Task brief: In the entries that follow, find each line with the word "agent" and copy it.

Collected data
*** Block opens ***
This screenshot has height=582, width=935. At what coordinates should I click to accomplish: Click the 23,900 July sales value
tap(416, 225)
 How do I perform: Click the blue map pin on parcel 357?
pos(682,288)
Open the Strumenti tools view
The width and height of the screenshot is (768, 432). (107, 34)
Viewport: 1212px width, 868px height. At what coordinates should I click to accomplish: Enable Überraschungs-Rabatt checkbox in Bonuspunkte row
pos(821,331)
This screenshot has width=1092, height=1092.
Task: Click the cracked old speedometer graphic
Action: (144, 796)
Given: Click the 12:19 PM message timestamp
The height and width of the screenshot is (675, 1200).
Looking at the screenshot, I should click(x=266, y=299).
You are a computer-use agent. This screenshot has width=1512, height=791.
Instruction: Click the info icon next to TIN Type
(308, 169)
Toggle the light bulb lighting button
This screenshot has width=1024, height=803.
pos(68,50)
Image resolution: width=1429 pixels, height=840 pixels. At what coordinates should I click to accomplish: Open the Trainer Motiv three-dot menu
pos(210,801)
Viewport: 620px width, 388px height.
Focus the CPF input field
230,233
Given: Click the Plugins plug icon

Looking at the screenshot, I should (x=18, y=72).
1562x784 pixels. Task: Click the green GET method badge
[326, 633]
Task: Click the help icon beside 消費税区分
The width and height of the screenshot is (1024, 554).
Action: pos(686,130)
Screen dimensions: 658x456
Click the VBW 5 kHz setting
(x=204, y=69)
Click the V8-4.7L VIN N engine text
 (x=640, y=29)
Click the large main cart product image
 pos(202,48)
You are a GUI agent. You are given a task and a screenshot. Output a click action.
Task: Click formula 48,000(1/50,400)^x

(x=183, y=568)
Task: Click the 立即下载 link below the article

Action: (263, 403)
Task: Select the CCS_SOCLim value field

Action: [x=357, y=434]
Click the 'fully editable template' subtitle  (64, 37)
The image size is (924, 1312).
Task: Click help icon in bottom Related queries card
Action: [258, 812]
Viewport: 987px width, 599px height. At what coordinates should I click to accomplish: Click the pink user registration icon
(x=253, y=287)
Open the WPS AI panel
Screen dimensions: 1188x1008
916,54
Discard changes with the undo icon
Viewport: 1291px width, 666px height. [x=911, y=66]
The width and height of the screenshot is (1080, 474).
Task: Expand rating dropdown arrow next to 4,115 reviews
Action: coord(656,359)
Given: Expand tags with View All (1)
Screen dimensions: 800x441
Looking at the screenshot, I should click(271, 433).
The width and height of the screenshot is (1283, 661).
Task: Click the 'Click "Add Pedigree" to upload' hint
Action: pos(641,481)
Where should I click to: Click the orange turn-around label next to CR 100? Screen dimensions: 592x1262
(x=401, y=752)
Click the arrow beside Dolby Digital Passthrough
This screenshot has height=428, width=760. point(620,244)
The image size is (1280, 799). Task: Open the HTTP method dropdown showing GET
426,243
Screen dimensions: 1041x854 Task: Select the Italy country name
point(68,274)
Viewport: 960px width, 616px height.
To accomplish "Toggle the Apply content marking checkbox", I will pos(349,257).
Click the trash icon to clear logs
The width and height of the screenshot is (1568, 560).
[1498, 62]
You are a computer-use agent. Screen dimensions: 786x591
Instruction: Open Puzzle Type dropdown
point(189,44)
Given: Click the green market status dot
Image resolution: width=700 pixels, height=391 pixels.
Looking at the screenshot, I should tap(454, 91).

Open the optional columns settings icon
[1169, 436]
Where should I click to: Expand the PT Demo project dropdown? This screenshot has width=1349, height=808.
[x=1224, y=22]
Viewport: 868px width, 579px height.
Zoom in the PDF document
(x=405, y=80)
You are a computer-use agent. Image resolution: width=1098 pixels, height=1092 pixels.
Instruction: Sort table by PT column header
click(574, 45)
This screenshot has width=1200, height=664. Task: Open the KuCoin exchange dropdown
*** Block closes ***
Written solution:
You are a computer-use agent. This screenshot has width=1512, height=791.
You are a GUI agent. You are given a task and a screenshot. Output a click action.
You are a computer-use agent. Screen dimensions: 786x591
You are a computer-use agent. Image resolution: width=1098 pixels, height=1092 pixels.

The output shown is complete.